Título: Educar para a cidadania ou para a ética
Autor: Luiz Affonso Romano
Fonte: Jornal do Brasil, 21/03/2006, Outras Opiniões, p. A11

No Brasil, está difícil se identificar a maior crise. Difícil dizer. Mas, talvez, todas as crises tenham origem na educação. Agora mesmo, com a globalização, falam os especialistas repetidas vezes que o trabalhador brasileiro tem poucos anos de estudos. O pior é que não mentem. Dizem a verdade. Implicitamente condenam os trabalhadores por terem dificuldades de se adaptarem às novas tecnologias, por não serem aplicados nos estudos. E de forma velada apontam a origem do desemprego.

Realmente falta educação, mas em todos os níveis. Até os mais preparados, com doutorados nas melhores universidades do mundo, muitas vezes custeados pelo poder público, falham e não se mostram preparados para as novas exigências da globalização. Mas a educação que aqui se fala não é apenas aquela adquirida nos bancos escolares. Ela é abrangente e possui, pelo menos, mais um significado. Digamos que sejam boas maneiras, princípios, comprometimento ético. E um país que desperdiça, que mata tanto no trânsito, que não tem ética, que não respeita as leis e que deixa seus velhos e crianças ao abandono é mal-educado. E se um país é mal-educado não tem cidadania.

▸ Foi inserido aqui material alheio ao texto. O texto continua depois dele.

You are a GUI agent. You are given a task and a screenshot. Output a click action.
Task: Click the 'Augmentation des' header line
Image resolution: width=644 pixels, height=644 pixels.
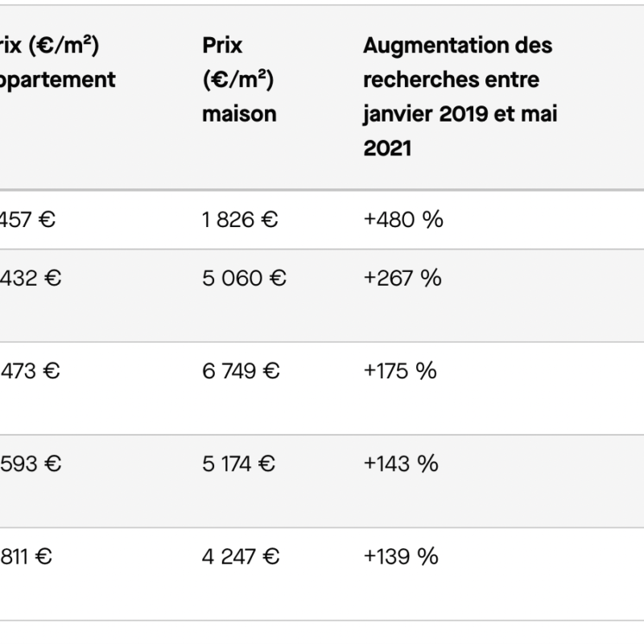tap(457, 45)
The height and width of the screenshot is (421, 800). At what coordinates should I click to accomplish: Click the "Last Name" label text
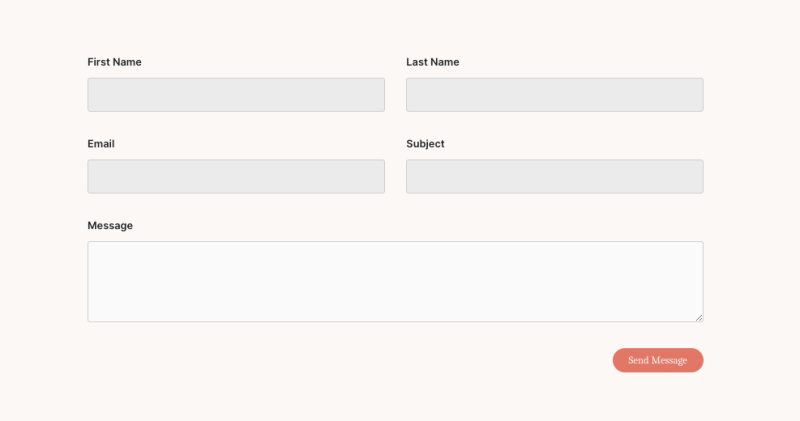tap(432, 62)
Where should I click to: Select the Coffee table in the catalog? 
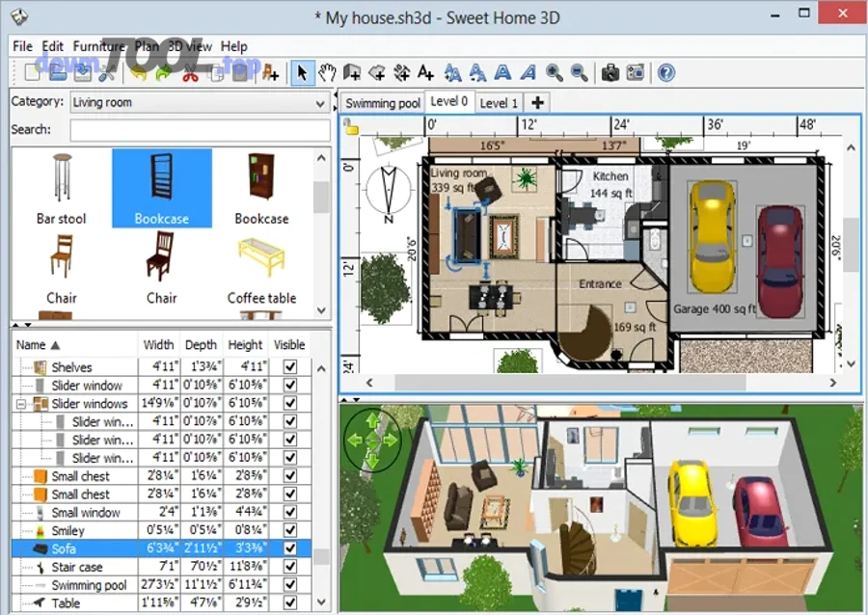tap(261, 270)
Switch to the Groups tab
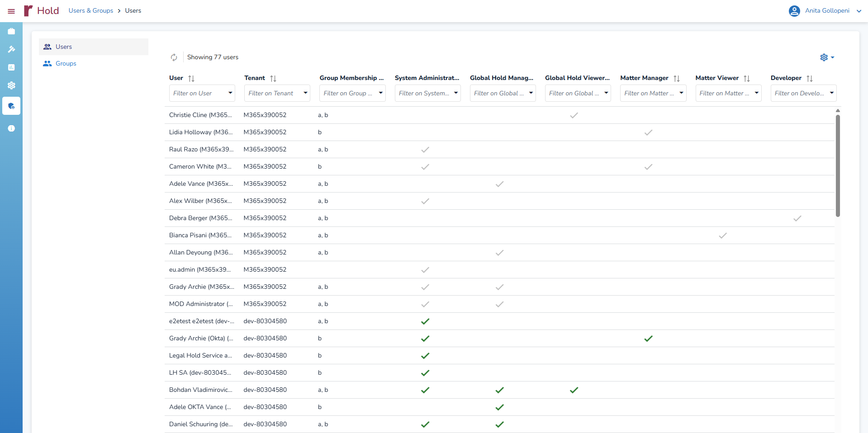Screen dimensions: 868x433 (x=66, y=64)
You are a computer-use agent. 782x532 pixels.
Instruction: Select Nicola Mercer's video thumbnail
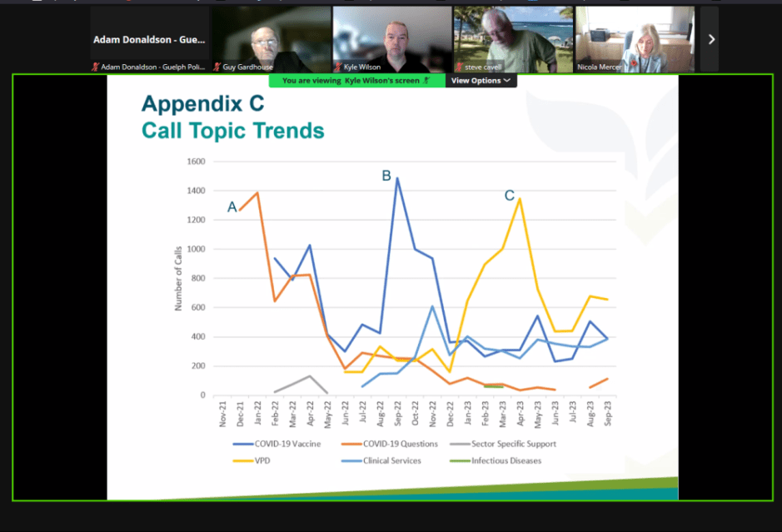[x=635, y=39]
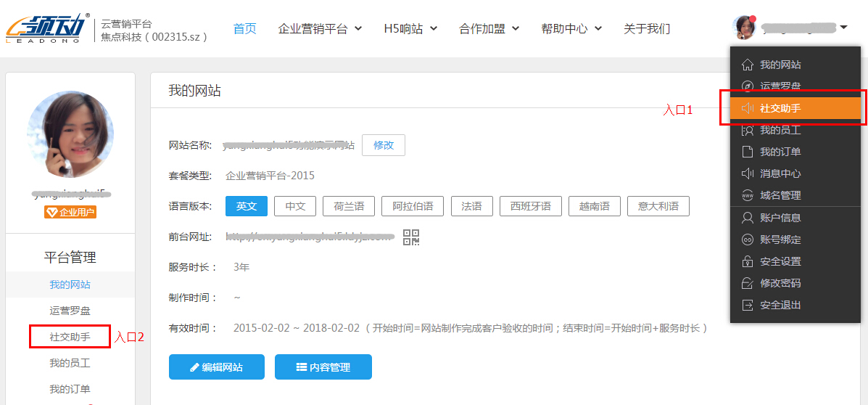Image resolution: width=868 pixels, height=405 pixels.
Task: Click the home icon for 我的网站 in dropdown
Action: (x=748, y=65)
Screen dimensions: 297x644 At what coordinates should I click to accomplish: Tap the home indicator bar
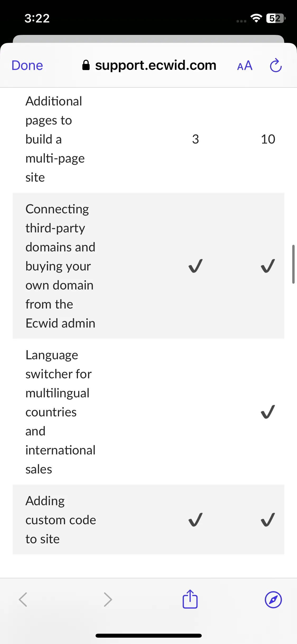coord(149,636)
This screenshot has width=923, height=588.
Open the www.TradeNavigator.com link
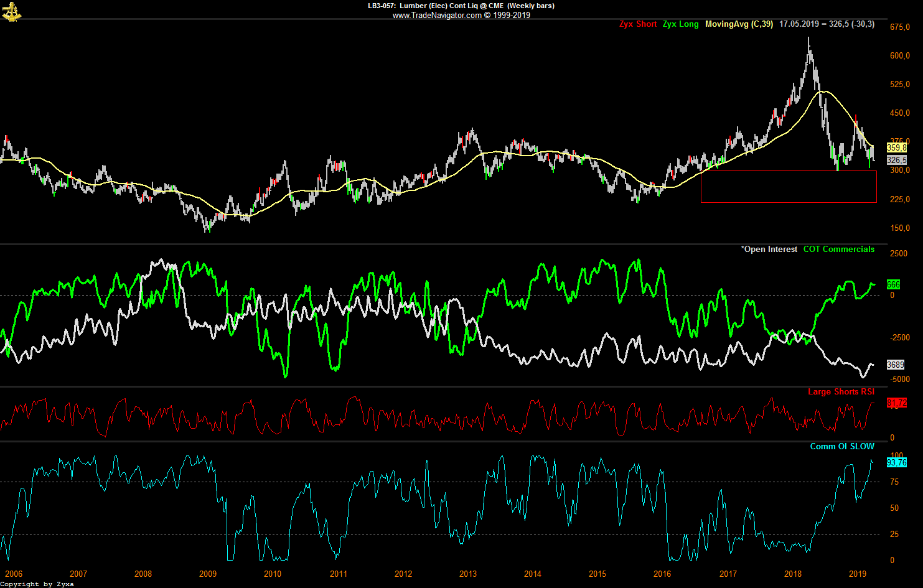pyautogui.click(x=437, y=15)
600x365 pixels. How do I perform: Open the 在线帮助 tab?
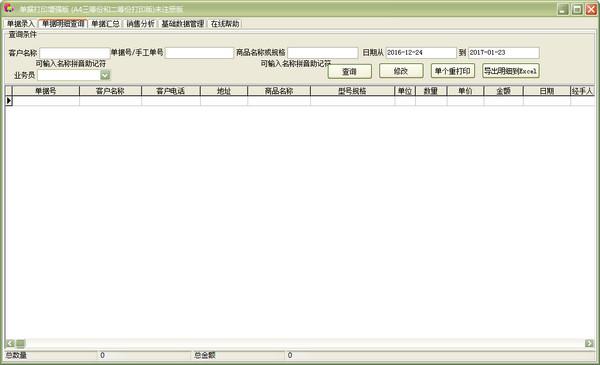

Vem acontecendo no Brasil uma distorção do que vem a ser educação. Ela representa apenas uma transmissão de conhecimentos; preferencialmente os conhecimentos técnicos. Permitiu-se o surgimento de um grande círculo vicioso. Os professores ensinam mal porque os alunos são fracos e os alunos são fracos porque os professores ensinam mal. Verbas são desviadas, professores recebem salários incompatíveis com as suas necessidades básicas

Educar é formar e informar. Não adianta reclamar de governantes, de falta de policiamento, de cidades sujas, trânsito caótico, porque a queixa real é contra maus cidadãos. E bons cidadãos somente se consegue com a valorização coletiva do brasileiro e não apenas de uns poucos privilegiados que podem pagar bons colégios. Aliás os governantes deveriam investir na construção de escolas públicas, criando mais e melhores educandários, nos quais as crianças seriam assistidas por bons professores e boa alimentação Assim, as novas gerações dariam mais valor a terra em que nasceram e não cantariam o hino nacional apenas quando a seleção de futebol se perfilar antes dos jogos na Alemanha. Cantariam com orgulho em qualquer ocasião sem medo de pagar mico. Igual respeito seria devotado à bandeira. Afinal, somente se respeita aquilo que se ama e só amamos aquilo que admiramos.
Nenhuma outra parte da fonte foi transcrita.